A function is strictly increasing wherever its derivative $f'(x)$ is positive, so we differentiate $f(x) = e^{-1/x}$.
Step 2: Note the domain restriction.
The term $\dfrac{1}{x}$ is undefined at $x = 0$, so $x = 0$ is excluded from the start.
Step 3: Differentiate with the chain rule.
$f'(x) = e^{-1/x}\cdot \dfrac{d}{dx}\!\left(-\dfrac{1}{x}\right)$. Since $\dfrac{d}{dx}\!\left(-\dfrac{1}{x}\right) = \dfrac{1}{x^2}$, we get $f'(x) = \dfrac{e^{-1/x}}{x^2}$.

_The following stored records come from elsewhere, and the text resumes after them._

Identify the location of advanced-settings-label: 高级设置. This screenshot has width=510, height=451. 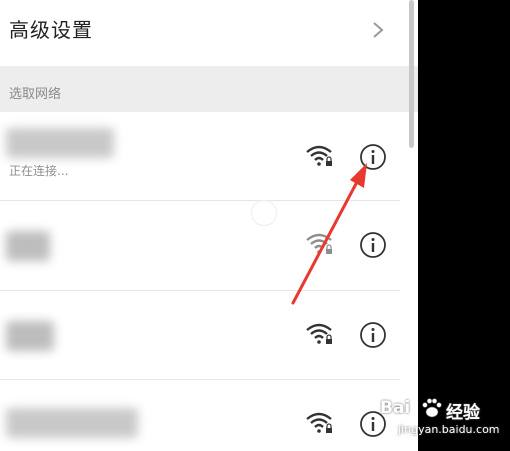
(51, 30).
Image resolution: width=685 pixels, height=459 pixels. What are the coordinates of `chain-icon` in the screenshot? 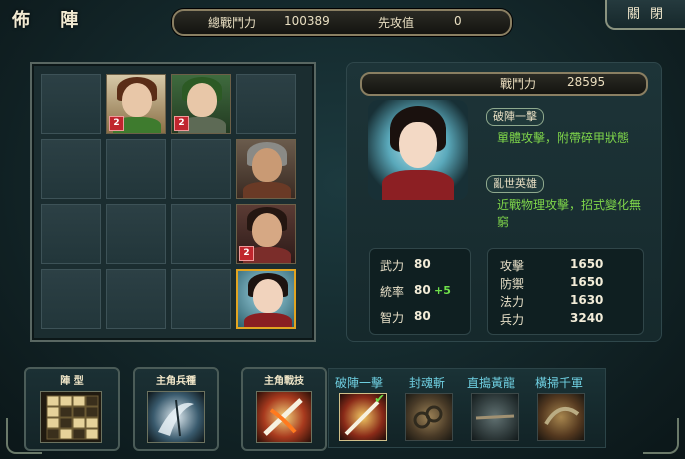 It's located at (428, 417).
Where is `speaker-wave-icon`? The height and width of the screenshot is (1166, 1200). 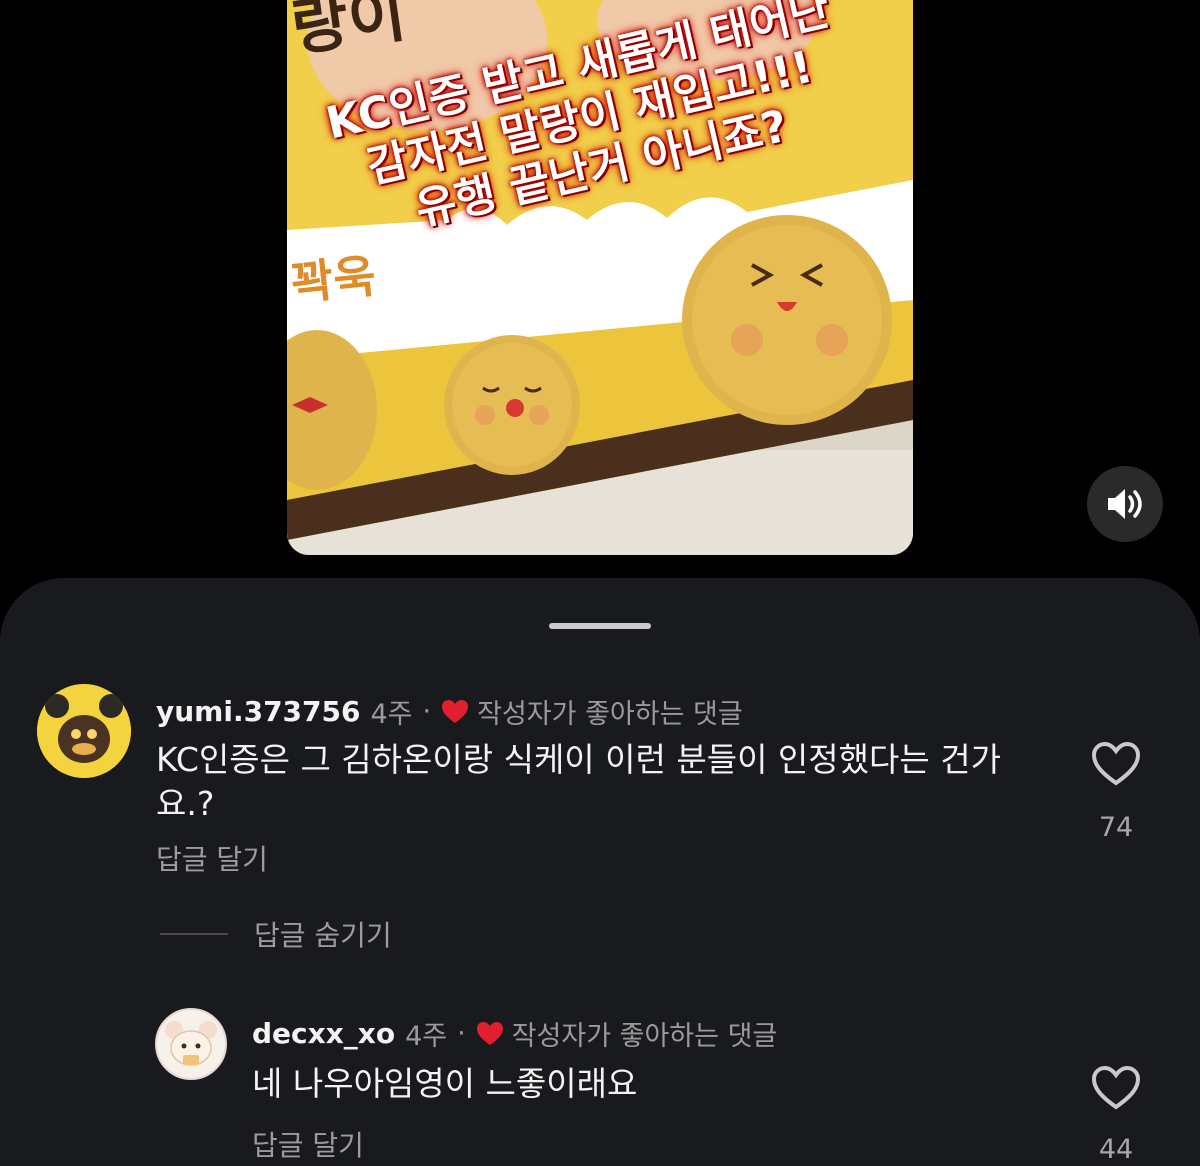
speaker-wave-icon is located at coordinates (1125, 504).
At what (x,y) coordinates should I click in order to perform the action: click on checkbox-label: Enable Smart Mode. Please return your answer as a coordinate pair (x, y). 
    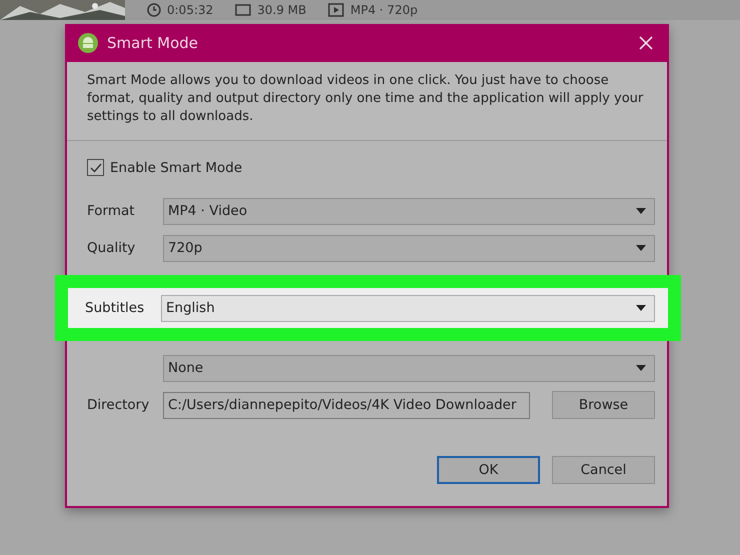
    Looking at the image, I should click on (176, 168).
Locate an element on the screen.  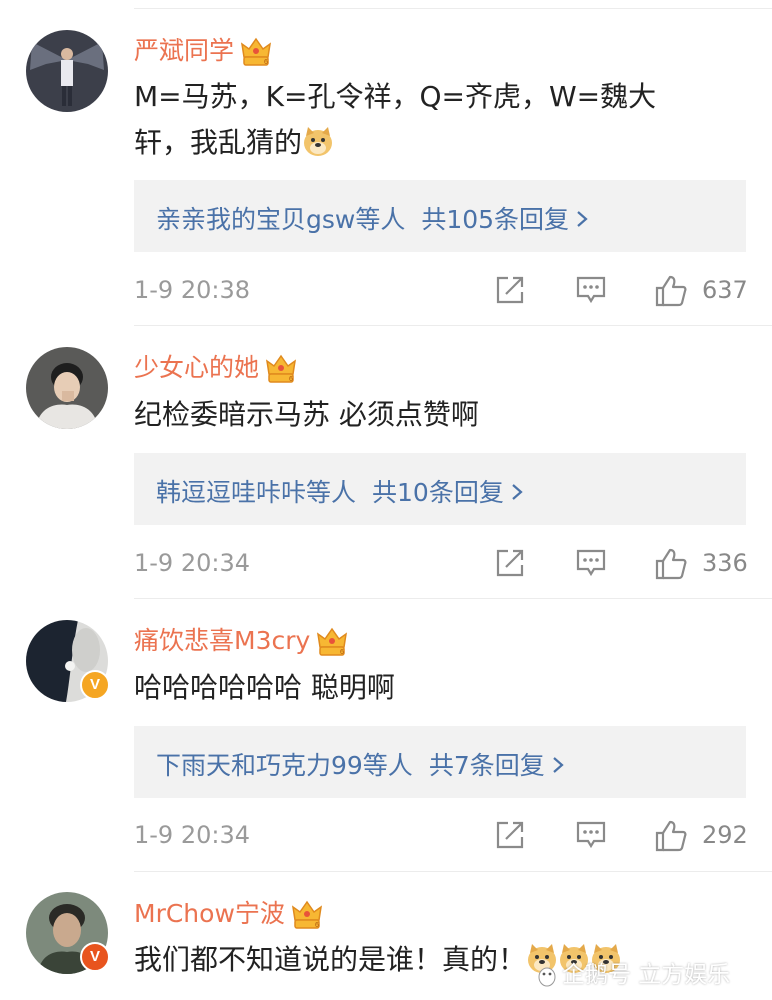
reply-count: 共7条回复 is located at coordinates (487, 766).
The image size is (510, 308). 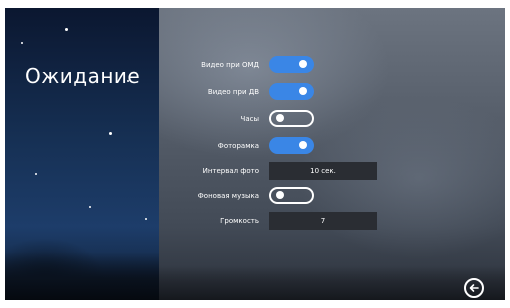 What do you see at coordinates (292, 118) in the screenshot?
I see `clock-toggle` at bounding box center [292, 118].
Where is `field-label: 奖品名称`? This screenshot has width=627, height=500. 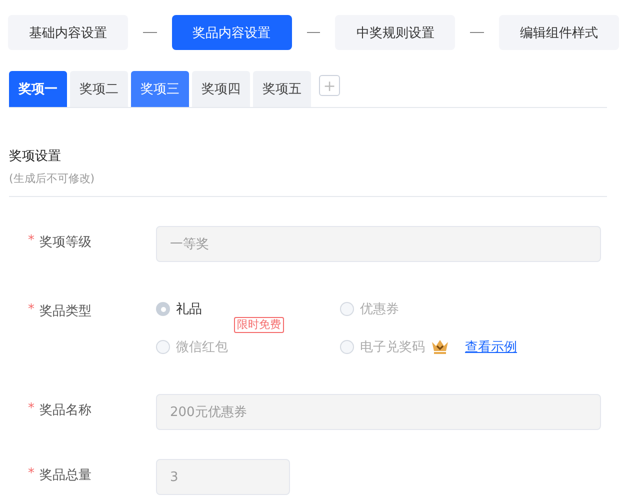
field-label: 奖品名称 is located at coordinates (66, 410).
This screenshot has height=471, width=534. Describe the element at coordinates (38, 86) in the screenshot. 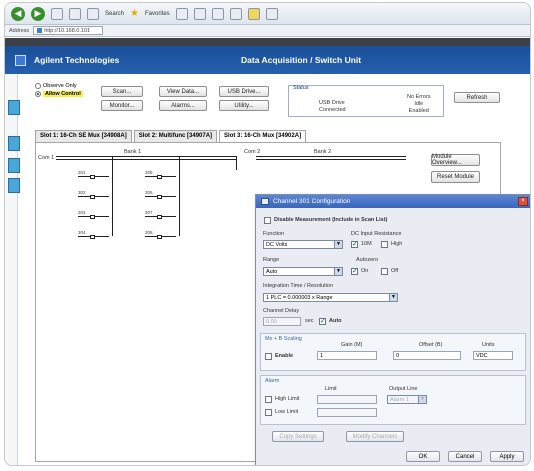

I see `observe-radio` at that location.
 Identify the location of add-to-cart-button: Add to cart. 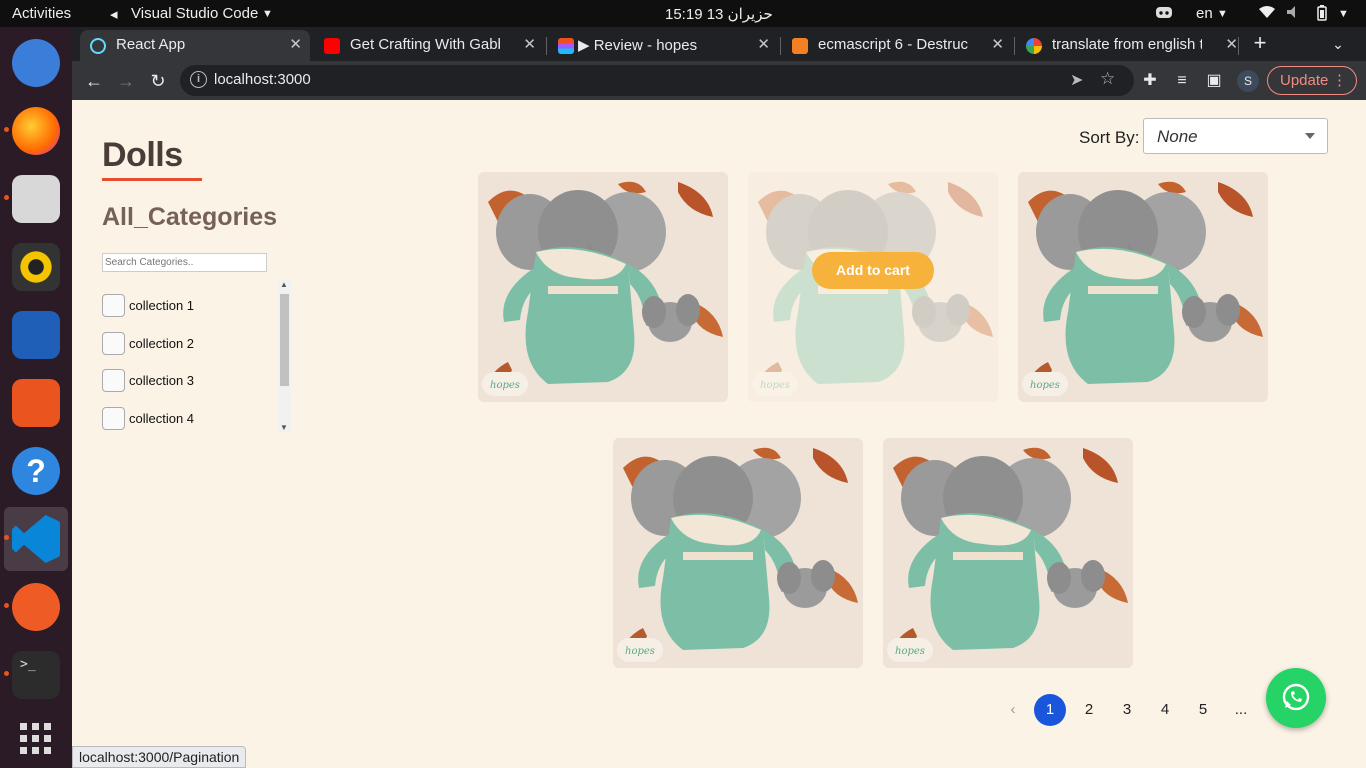
(873, 270).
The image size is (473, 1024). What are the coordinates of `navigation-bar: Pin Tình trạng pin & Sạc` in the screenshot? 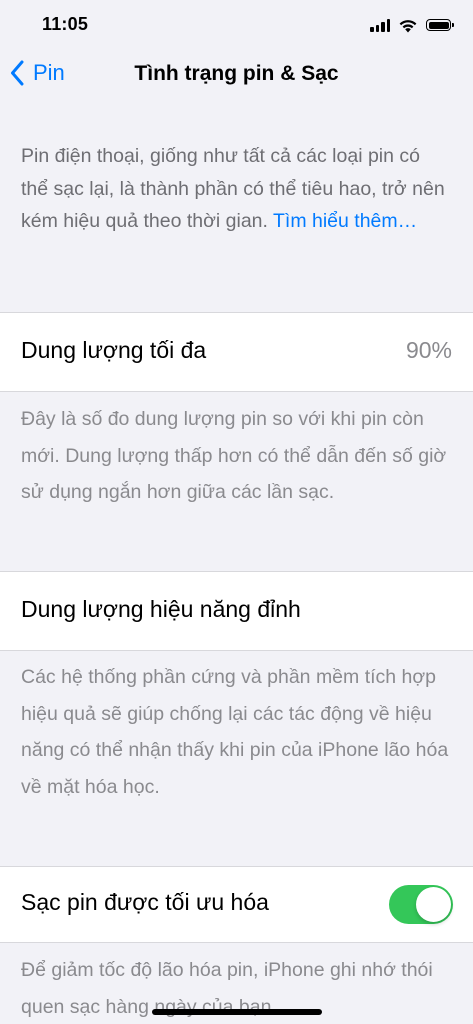 It's located at (236, 76).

Step 4: Sign of the numerator.
$e^{-1/x}$ is an exponential, which is always positive for every allowed $x$.
Step 5: Sign of the denominator.
$x^2 > 0$ for every $x \neq 0$.
Step 6: Combine the signs.
A positive over a positive is positive, so $f'(x) > 0$ for all $x \neq 0$. Hence $f$ is strictly increasing for every non-zero real number, which is option 4 and matches the key.
\[ \boxed{x \in \mathbb{R}\setminus\{0\}} \]